━━━━━ TEXT SHOWN

Prisons in Taji and at Abu Ghraib near Baghdad were assaulted July 21 by heavily armed terrorists, who freed comrades from al Qaeda-Iraq (AQI), according to US and Iraqi officials. Since then, a wave of suicide and vehicle bombings has slain thousands in Iraq - which officials partly blame on the freed inmates - while other former convicts have moved through al Qaeda staging areas in the western desert to fight in Syria.
“You can’t ascribe all of the violence to the jailbreaks, but it has replenished AQI’s stocks,” one US official told ABC News. “They have given AQI an advantage with their numbers and experience.”
There were more than 600 [escapees], most are AQI, ISIS and other terrorists,” Hakim Al-Zamili, a member of the Iraqi parliament who closely follows security issues, said in Baghdad. “Those AQI fighters have the ability to influence and to work in groups on the ground. The jailbreak operations have given them the motive and support to move on, and also the motive to free other [terrorist] inmates.”
Al Qaeda on Friday posted video online of armed former inmates who escaped from Abu Ghraib capturing and executing Iraqi military officers, the report said.
A week after the Iraq breakouts, more than 1,000 inmates escaped a prison in Benghazi, Libya, though many who overwhelmed the jail were said to be relatives of petty criminals held there, one of the U.S. officials cautioned. Other prisoners escaped in much smaller numbers in separate incidents elsewhere in Libya around the same period. On July 30, a prison in Dera Ismail Khan, Pakistan, was attacked by Tehrik-e-Taliban Pakistan using almost identical tactics, techniques and procedures as in al Qaeda’s Iraq assaults.
The attackers liberated a dozen or more known terrorists picked up in the tribal areas. The sophisticated D.I. Khan operation was claimed to have been carried out by former Pakistani air force officer-turned-extremist Adnan Rasheed, who was busted out of a prison in Bannu last spring, itg was pointed out.
He subsequently helped form a special terror unit in the tribal areas, Ansar al-Aseer, to stage more attacks to free terrorists in Pakistan, he declared in a video online.

━━━━━━━━━━

- _EXERCISE BRIEF_:
Please continue the report above on the 2013 prison breaks in Iraq, Libya and Pakistan, picking up right after its last sentence.

━━━━━ SUPPLIED INFORMATION

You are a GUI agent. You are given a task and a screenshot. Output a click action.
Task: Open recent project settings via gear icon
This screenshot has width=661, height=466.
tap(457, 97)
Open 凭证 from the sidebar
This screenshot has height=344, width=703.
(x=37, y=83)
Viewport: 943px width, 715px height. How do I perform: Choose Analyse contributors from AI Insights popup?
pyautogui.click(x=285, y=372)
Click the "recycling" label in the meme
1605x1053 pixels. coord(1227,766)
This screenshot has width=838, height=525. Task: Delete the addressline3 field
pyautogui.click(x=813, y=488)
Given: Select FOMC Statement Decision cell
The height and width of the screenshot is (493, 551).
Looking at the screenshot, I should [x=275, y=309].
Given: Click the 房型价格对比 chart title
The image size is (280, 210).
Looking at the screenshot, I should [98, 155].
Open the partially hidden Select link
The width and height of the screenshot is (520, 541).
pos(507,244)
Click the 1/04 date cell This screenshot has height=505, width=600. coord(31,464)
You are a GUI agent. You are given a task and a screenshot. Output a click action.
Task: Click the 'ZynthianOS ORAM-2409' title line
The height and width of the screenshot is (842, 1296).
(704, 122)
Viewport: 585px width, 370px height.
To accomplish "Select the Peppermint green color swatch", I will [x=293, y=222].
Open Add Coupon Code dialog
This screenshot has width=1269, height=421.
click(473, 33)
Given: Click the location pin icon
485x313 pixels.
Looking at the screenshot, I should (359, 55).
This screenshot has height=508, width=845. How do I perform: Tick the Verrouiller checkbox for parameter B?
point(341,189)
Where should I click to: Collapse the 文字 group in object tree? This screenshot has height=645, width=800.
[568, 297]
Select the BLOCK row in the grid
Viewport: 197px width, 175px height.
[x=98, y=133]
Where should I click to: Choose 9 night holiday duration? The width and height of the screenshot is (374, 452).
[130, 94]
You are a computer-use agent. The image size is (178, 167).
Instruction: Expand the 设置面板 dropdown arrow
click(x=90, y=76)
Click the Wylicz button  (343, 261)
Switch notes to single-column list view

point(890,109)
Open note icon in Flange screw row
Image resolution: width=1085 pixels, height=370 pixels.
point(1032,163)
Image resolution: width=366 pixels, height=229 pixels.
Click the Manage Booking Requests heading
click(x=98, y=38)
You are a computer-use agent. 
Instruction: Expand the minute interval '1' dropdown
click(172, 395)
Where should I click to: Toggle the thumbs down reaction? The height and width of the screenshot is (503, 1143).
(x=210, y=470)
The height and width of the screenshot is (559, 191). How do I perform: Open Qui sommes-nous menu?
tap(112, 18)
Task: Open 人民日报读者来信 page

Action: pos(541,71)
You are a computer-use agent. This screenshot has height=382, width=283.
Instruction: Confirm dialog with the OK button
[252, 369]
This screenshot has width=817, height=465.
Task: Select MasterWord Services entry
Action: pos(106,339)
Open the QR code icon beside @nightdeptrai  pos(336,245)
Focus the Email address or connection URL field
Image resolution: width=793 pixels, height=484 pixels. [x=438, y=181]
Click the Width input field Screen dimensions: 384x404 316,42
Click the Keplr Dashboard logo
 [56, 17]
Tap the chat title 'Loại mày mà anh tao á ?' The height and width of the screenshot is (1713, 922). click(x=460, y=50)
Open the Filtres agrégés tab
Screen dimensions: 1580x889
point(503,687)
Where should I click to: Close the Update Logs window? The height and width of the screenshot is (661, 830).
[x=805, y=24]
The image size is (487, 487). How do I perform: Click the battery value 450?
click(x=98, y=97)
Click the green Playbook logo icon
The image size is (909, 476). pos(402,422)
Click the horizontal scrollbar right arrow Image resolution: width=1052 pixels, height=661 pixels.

━━━━━━━━━━

- _EXERCISE ANSWER_:
“The first purpose of this group is to make your release possible by all means,” Rasheed said, addressing those locked up, as he squatted with two European mujahideen cradling Kalashnikov rifles in their laps.
Violence has continued in Pakistan, but links to the hardcore extremists freed in the recent jailbreaks has not been firmly established, the report said.
The incidents in the three countries coincided with a new tape on July 31 by al Qaeda leader Ayman al-Zawahiri, who took the reins of the terror group after Osama bin Laden’s death at the hands of U.S. Navy SEALs in May 2011. Some may have laughed at his promise to free terrorists in the heavily garrisoned U.S. prison in Guantanamo Bay, Cuba, but he also repeated past vows that al Qaeda “will not spare any effort until we free them and all our captives.”
Some U.S. officials told ABC News that the attacks particularly in Pakistan and Iraq suggested a coordinated operation by core al Qaeda, led by Zawahiri. Other officials said most of those who escaped the prisons were more a threat to the region or
American interests overseas than the U.S. homeland, and evidence of any coordinated strategy was only circumstantial, the report pointed out. But the incidents in Iraq and Pakistan involved assaults from the outside that bore distinct similarities. agreed.
At the D.I. Khan prison, the attackers used explosives to enter the old facility at a weak point and then gunmen charged inside, where they used loudspeakers to call out specific inmates who were well known terrorists held there. The two prisons in Iraq were attacked in similar fashion.
You have to wonder why they did this and what they’re up to,” another U.S. security source closely monitoring the events was quoted as saying.